═════ Provided material

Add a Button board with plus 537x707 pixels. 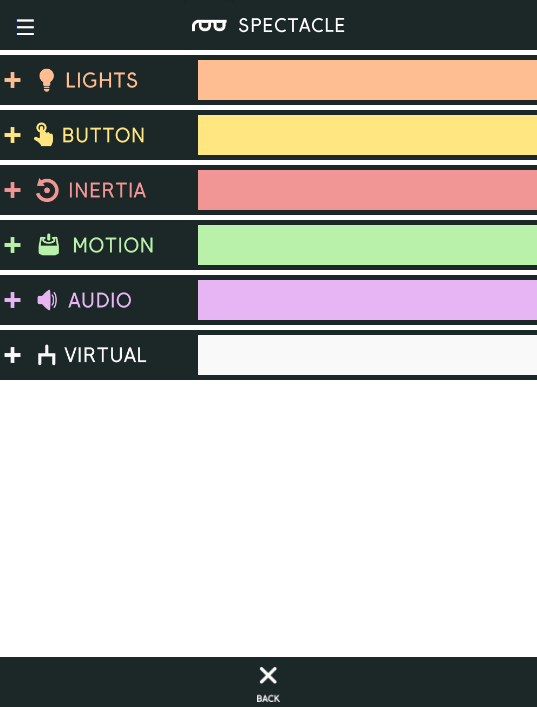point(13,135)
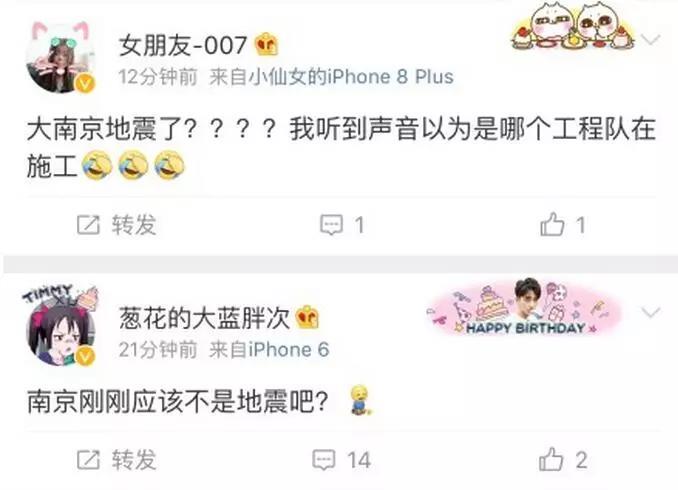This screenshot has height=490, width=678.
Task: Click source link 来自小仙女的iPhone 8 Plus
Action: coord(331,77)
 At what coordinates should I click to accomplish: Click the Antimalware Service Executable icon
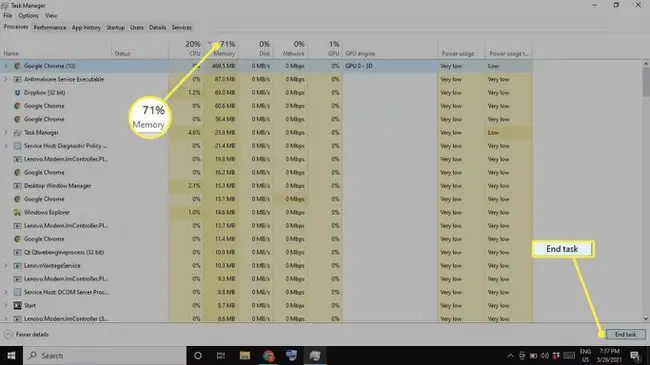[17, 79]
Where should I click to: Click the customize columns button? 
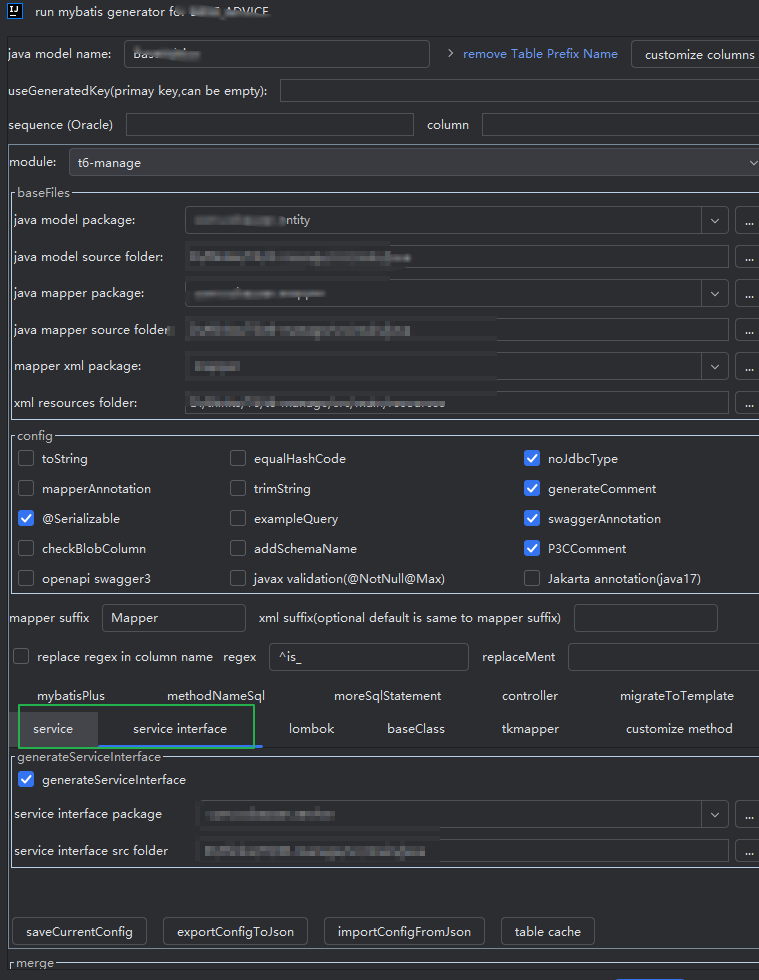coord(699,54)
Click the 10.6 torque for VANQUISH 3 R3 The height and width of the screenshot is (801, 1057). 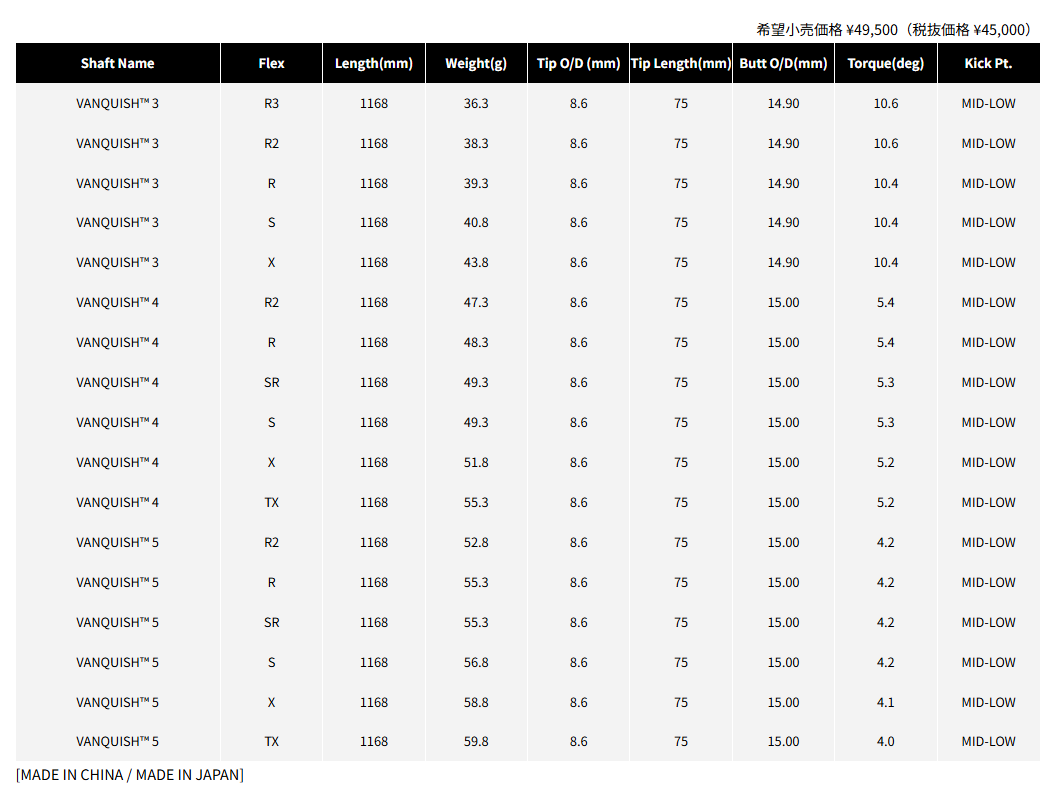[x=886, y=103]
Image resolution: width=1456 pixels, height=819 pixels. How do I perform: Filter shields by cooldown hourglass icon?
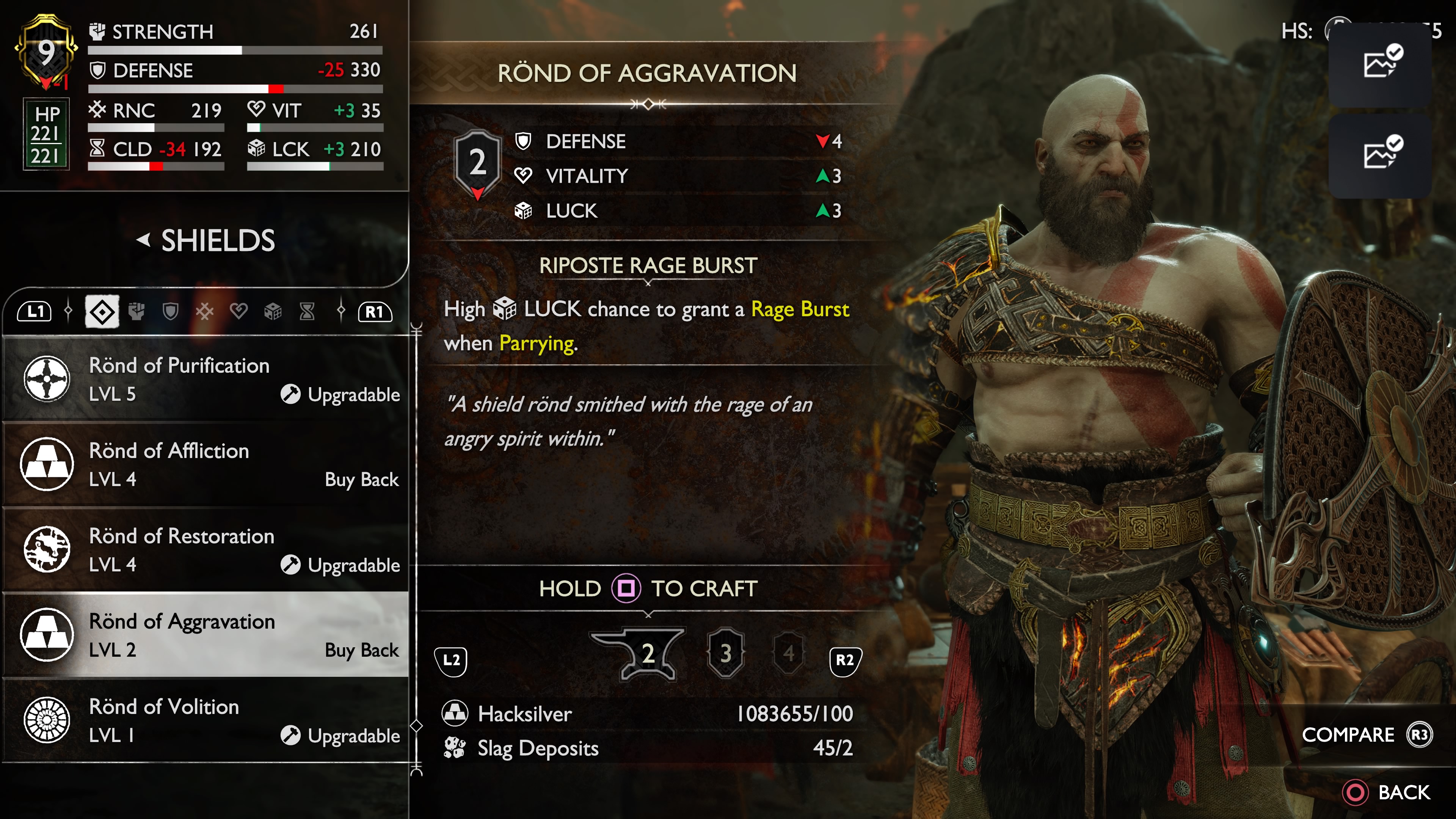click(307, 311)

══════════

Work instructions. Rewrite everything from the line containing "Image resolution: width=1456" down to the end of the records, swapping "shields" for "armor" and keeping the rest unchanged. Leave the pictures out.

Exercise answer.
Image resolution: width=1456 pixels, height=819 pixels. How do I perform: Filter armor by cooldown hourglass icon?
click(307, 311)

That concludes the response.